Welfare

Un F35 in meno non basta

di Flaviano Zandonai

Meno F35 e più welfare. Si ripropone, anche sulle colonne (virtuali) di Vita, un classico dell’advocacy civile: tagliare le voci di spesa pubblica che, secondo i promotori, generano negatività e destinare i risparmi per soddisfare bisogni che incidono più da vicino sulla qualità della vita delle persone e delle comunità.

Il problema è se questa sorta di scambio funziona. Ovvero se è efficace sia nell’attività di lobby sui decisori, sia nell’interlocuzione con la più ampia opinione pubblica per creare consenso in merito a un diverso utilizzo dei fondi pubblici. L’impressione è che se funziona, ciò avviene soprattutto a corto raggio. Rafforza soprattutto le convinzioni di chi è già in qualche modo convinto, ma lo scambio tra cacciabombardieri e servizi sociali è ben lontano dal raggiungere l’effetto sperato. Prova ne è il fatto che questo governo “vampiresco” è sostenuto, tra gli altri, da partiti animati da orientamenti favorevoli a ridimensionare (o addirittura eliminare) la spesa per gli F35 per avere in cambio più risorse per il welfare. Ma i risultati – almeno per ora – non si vedono.

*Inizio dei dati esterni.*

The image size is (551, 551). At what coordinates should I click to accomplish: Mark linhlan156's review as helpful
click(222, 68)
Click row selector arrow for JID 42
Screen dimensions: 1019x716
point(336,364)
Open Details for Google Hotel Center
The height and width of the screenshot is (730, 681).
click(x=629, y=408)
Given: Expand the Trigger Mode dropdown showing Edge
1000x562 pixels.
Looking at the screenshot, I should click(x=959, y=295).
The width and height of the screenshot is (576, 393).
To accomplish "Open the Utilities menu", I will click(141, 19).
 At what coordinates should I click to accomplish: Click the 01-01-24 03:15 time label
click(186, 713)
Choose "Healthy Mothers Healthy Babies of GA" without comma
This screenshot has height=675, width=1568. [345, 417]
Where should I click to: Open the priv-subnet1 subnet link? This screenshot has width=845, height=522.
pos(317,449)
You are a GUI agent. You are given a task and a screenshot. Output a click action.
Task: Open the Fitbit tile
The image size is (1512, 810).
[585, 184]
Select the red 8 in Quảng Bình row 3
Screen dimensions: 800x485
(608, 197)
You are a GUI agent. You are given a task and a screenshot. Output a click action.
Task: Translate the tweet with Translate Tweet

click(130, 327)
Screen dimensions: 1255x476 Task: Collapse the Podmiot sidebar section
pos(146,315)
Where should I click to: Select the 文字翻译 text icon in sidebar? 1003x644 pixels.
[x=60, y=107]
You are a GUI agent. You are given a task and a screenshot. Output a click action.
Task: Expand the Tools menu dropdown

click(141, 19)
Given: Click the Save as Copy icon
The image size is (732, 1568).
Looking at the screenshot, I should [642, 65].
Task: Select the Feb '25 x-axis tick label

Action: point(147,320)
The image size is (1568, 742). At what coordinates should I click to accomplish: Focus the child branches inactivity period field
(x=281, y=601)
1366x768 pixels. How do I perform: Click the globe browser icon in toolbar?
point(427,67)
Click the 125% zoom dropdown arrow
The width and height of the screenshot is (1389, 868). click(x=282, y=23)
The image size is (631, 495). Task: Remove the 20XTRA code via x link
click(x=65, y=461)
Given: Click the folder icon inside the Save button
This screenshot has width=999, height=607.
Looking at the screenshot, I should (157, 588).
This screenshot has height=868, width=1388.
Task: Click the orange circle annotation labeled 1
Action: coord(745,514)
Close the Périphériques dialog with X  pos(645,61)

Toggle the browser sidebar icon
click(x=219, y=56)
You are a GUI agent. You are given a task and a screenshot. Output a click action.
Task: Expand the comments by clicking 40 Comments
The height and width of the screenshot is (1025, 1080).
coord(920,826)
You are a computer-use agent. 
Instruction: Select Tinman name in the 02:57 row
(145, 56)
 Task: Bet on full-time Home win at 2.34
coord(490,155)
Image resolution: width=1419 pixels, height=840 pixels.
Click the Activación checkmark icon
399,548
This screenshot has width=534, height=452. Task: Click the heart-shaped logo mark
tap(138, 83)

Le cause di questa situazione sono diverse. Ad esempio il fatto che manca un rapporto diretto tra elettori ed eletti e quindi è difficile impostare campagne di sensibilizzazione e di protesta che abbiano destinatari precisi. E questo succede sia per un deficit culturale, sia per cause contingenti come l’attuale legge elettorale che, in questo senso, è proprio un autentico “porcellum”. Esistono poi i ben noti problemi legati alla rappresentanza delle organizzazioni della società civile, ma non del comparto in sé, quanto delle tematiche che dovrebbero assumere uno status di autentico “interesse generale”. Ed è forse per questo che da più parti si assiste a tentativi, a volte soprendenti (per usare un eufemismo), di “chiamata a raccolta” del terzo settore da parte di persone e organizzazioni che, almeno in via teorica, dovrebbero occuparsi d’altro.

Occorre forse una proposta più sofisticata e insieme più realistica. Che muova da quel che i proponenti sono effettivamente in grado di mobilitare, anche al loro interno. Per questo, oltre a reclamare minori spese militari, è meglio agire a più corto raggio evidenziando in primo luogo gli elementi di valore creato. Interessanti, ad esempio, i dati forniti dalla cooperazione sociale sull’effetto generato dall’aumento dell’Iva per i servizi sociali in termini di aumento delle spese per amministrazioni pubbliche e per i cittadini acquirenti. Dati più difficili da comunicare, ma a mio avviso più convincenti rispetto all'”operazione F35″. In secondo luogo si può agire su riallocazioni della spesa a corto raggio – da un capitolo all’altro della stessa macro voce – e soprattutto individuare modelli di servizio più efficienti e capaci di mobilitare risorse proprie a cofinanziamento. Una revisione della propria spesa insomma. Prima che ci pensi il vampiro.